### REQUIREMENT A
Reproduce the stretch of the royal wedding post below from "Some find a" through "that is despicable.".
### REQUIREMENT B
Decide whether each statement agrees with the royal wedding post below, and back each yes or no with the deciding words of the post. (i) The post says some people find a royal wedding moving and beautiful. (ii) The post says five billion people on Earth live in extreme poverty. (iii) The post says royalty should be celebrated.
### REQUIREMENT C
Pick up the royal wedding post below after its last sentence and write what comes next.

Archive for Martin Luther King Jr.

A Royal Wedding, Or A Royal Life, And A Royal World?

Posted in Uncategorized with tags , , , , , , , on May 19, 2018 by jtoddring
 
 
Some find a royal wedding moving and beautiful. But I disagree. Beautiful would be taking the vast fortune of the “royal” family of England and sharing it with the five billion people on Earth living in poverty, one billion of whom live in extreme poverty. Until that happens, the beautiful words and noble sentiments spoken are hollow, and not just a sham, and a farce, but an insult to our intelligence, and to humanity, and to all that is decent and good in the world. It is a lie. Maybe the young couple being married are too naive to understand these things, but their elders are not – they are simply callous: and that is despicable.
 
I do agree, however, and to put it plainly, that the celebration of royal privilege is bullshit, to quote a plain-spoken friend who has the aptitude and the common sense to get straight to the heart of the matter.
 
“Royalty” should not be celebrated or venerated, but pitied at best, for the hollowness it represents; and more often, shunned and chastised, for the corruption, vanity, egotism and greed it represents.

### RECORDS SHOWN
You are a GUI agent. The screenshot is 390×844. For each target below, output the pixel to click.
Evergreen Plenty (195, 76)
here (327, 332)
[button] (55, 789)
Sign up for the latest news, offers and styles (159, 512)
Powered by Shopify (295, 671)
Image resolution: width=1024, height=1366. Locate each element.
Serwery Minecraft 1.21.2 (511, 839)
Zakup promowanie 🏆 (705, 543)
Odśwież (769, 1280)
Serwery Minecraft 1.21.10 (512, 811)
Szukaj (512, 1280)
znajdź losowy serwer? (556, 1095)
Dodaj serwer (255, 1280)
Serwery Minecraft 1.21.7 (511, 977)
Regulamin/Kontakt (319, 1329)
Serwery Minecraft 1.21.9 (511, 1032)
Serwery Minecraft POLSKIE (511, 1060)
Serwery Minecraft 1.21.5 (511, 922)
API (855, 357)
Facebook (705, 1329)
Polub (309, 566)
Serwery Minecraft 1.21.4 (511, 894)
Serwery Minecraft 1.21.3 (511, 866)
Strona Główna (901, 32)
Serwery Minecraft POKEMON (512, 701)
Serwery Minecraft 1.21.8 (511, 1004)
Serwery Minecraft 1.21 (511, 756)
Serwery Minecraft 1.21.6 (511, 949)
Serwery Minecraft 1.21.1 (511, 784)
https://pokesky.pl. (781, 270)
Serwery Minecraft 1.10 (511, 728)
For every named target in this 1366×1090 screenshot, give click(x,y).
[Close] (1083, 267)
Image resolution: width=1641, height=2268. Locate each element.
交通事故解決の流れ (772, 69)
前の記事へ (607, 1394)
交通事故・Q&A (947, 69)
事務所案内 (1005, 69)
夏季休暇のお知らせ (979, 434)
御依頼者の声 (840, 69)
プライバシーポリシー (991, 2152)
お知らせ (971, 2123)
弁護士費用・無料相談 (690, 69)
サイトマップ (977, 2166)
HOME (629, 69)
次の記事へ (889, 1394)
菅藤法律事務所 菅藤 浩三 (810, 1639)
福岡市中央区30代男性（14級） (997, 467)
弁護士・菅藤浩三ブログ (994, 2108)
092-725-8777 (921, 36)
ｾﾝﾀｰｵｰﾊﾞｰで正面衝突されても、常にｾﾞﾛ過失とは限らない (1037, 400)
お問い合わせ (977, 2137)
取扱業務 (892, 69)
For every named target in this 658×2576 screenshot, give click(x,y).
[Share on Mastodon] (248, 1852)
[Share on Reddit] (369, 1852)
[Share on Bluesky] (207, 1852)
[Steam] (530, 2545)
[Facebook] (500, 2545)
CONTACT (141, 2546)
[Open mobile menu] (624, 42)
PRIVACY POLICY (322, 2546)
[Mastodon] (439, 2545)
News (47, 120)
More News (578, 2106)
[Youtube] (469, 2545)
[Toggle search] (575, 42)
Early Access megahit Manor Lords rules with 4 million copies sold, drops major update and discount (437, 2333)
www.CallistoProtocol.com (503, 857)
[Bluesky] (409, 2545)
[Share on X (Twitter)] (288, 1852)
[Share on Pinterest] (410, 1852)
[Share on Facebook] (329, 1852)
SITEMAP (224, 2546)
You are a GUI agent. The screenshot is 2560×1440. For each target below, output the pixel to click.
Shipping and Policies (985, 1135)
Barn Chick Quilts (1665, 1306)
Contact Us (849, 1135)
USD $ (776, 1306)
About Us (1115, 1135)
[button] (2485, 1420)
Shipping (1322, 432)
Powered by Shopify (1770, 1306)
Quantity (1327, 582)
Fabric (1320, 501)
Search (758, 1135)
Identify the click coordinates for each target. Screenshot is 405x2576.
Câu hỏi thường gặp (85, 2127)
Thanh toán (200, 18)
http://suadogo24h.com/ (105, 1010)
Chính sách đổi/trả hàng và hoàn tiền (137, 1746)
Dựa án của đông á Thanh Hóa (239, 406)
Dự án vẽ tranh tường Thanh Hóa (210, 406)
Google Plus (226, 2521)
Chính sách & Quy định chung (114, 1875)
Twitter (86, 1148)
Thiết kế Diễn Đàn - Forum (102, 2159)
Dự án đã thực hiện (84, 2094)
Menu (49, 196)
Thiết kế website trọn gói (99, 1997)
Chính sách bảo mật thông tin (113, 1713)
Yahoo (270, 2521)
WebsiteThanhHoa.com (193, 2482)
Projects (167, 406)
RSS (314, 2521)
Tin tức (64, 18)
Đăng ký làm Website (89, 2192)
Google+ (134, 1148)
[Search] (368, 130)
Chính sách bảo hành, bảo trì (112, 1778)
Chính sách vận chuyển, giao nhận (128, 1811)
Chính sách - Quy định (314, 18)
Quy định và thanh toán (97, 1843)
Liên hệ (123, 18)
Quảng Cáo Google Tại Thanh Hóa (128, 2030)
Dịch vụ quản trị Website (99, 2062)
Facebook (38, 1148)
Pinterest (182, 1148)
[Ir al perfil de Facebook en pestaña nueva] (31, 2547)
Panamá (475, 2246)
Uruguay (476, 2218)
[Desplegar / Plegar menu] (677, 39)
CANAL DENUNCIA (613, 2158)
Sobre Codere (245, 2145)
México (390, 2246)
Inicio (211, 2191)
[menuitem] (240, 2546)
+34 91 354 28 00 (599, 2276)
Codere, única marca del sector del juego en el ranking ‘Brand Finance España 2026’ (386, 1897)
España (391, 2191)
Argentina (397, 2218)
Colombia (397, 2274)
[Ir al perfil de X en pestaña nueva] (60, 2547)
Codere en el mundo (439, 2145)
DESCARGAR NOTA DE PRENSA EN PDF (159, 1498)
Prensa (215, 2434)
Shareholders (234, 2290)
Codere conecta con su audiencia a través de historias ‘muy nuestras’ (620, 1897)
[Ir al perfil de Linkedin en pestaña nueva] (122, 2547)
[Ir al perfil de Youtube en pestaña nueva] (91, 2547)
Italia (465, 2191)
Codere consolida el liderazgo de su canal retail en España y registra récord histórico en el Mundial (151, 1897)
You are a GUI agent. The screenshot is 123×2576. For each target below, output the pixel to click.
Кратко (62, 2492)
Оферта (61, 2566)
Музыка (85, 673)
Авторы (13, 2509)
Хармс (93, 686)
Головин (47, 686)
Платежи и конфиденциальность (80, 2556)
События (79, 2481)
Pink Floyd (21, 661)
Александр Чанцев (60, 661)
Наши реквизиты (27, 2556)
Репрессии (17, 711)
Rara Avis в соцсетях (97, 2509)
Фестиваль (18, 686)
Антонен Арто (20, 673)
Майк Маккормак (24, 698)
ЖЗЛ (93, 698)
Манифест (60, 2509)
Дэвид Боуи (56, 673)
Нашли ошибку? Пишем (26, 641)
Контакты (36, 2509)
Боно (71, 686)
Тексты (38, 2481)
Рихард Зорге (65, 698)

### TASK ANSWER A
Some find a royal wedding moving and beautiful. But I disagree. Beautiful would be taking the vast fortune of the “royal” family of England and sharing it with the five billion people on Earth living in poverty, one billion of whom live in extreme poverty. Until that happens, the beautiful words and noble sentiments spoken are hollow, and not just a sham, and a farce, but an insult to our intelligence, and to humanity, and to all that is decent and good in the world. It is a lie. Maybe the young couple being married are too naive to understand these things, but their elders are not – they are simply callous: and that is despicable.

### TASK ANSWER B
(i) Yes: "Some find a royal wedding moving and beautiful."
(ii) No: "the five billion people on Earth living in poverty, one billion of whom live in extreme poverty."
(iii) No: "“Royalty” should not be celebrated or venerated, but pitied at best"

### TASK ANSWER C
It always pains me to feel that my words may upset some people, but I always feel immediately, as well, that sometimes things must be said, even if they are unpleasant truths to hear. And I am reminded of the words of the most venerated monk and contemplative of the past 100 years in the West, Thomas Merton, whom I respect very much. He said, “If you’re afraid of writing something that might offend someone, why write anything at all?” And I heartily concur.
 
To read a fantasy novel is one thing; or to watch a fantasy movie. That may be a harmless, and even rejuvenating break from the stress and strain of daily life. But we know we are dealing with fantasy in that case. Things become problematic when the lines between fantasy and reality are blurred, as they are in the media’s fixation on spectacles and the worship of celebrities. Then fantasy becomes, not a healing break from stress and strain, but something pathological.
 
A royal wedding is broadcast on television world-wide? I couldn’t be less interested. Bread and circuses: keep the people entertained and distracted. And celebrity worship doesn’t do us any good either.
 
And weren’t we supposed to have left feudalism and the worship of monarchy behind some 250 years ago? Are we moderns, or are we, as John Lennon said, “still fucking peasants as far as I can see”? I think the answer is obvious.
 
I like a line from the film, Slaves of New York. We don’t have heroes anymore. We have people who are known for their knownness. Precisely.
 
If Martin Luther King Jr. was giving a speech, I wouldn’t miss it. But I wouldn’t cross the street to see a “royal wedding”.
 
Rather than listening to, reading, or watching drivel and pap – for example, royal galas, in an orgy of voyeurism and vicarious living, which only shows the hollowness of our souls – I think we would be better off listening to this: American Dream – one of the great speeches by the reverend (and that is not a title, but a quality of spirit) Martin Luther King Jr., or any of the words of the truly great souls of humanity.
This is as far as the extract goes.